LUBBOCK, Texas – In a small facility on 34th street in Lubbock, an ancient form of art is being taught.
Klay Pittman’s newest students are eight-year-old Aayden Andrews, and his father, Kenyon.
“When we are tackling giants, for example, I’m that giant that he is not having to imagine,” said Kenyon. “He’s actually seeing it.”
It’s becoming less uncommon to see young children like Aayden, who has ADHD, learn jiu-jitsu. Many believe the martial art can help with focusing more in school and impulse control, which is one of the main reasons Kenyon, and his wife, Hanna, signed their son up for classes at Pittman’s Academy of Martial Arts.

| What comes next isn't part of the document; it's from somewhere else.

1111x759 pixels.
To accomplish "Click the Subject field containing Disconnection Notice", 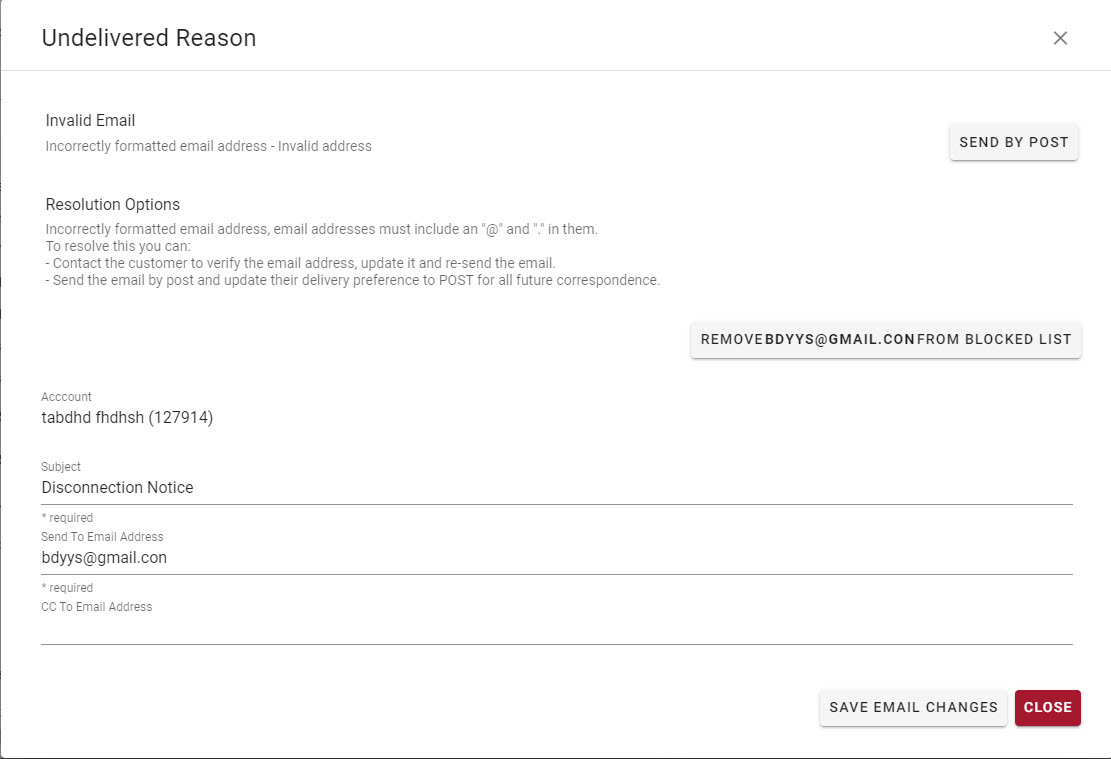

“He was officially diagnosed when he was in kindergarten,” said Hanna. “You know, it’s a lot to have a child with ADHD, so we’ve been looking for a while to find something that would help kind of rein that in some.”
Pittman admits, he probably understands Aayden a lot better than most. He too, has ADHD.
“Being a young kid, and having ADHD, you look around the room and you realize, people are smarter than me, they can answer questions faster than me, they can write better than me,” said Pittman. “But my martial arts training gave me a different message about myself and a different understanding of who I am, how the world works, and my place in it”
So what exactly is ADHD?
According to Ben Walker, director of the Lubbock ADHD Clinic, five to 11 percent of the world’s population have attention-deficit/hyperactivity disorder (ADHD).
“Their pre-frontal cortex is under developed so behaviors requiring executive functions are often a real struggle for them, and that includes things like sitting still, talking, remembering things,” said Walker.
Walker confirms that for those who suffer from ADHD, martial arts can improve focus and behavior.
“They’re exercising, which activates their brain and get rid of some of their excess energy,” said Walker. “They’re also both in an individual and group aspect, which can provide positive social interaction, achievement of goals, and increase self confidence.”
“In jiu-jitsu, you learn to wait your turn and move second, so you’re always processing the indicators and because of that, you’re able to look at yourself and respond,” said Pittman. “Because you’re able to do it in one environment and have some success, you start to internalize what you’re learning through martial arts and apply it to different areas of life.”
Hanna and Kenyon agree that their son learning martial arts has led to an improvement in behavior at both home and school.
“It’s also just given him an outlet where he feels seen, heard, and feels that he has something special not just for him, but for him and daddy.”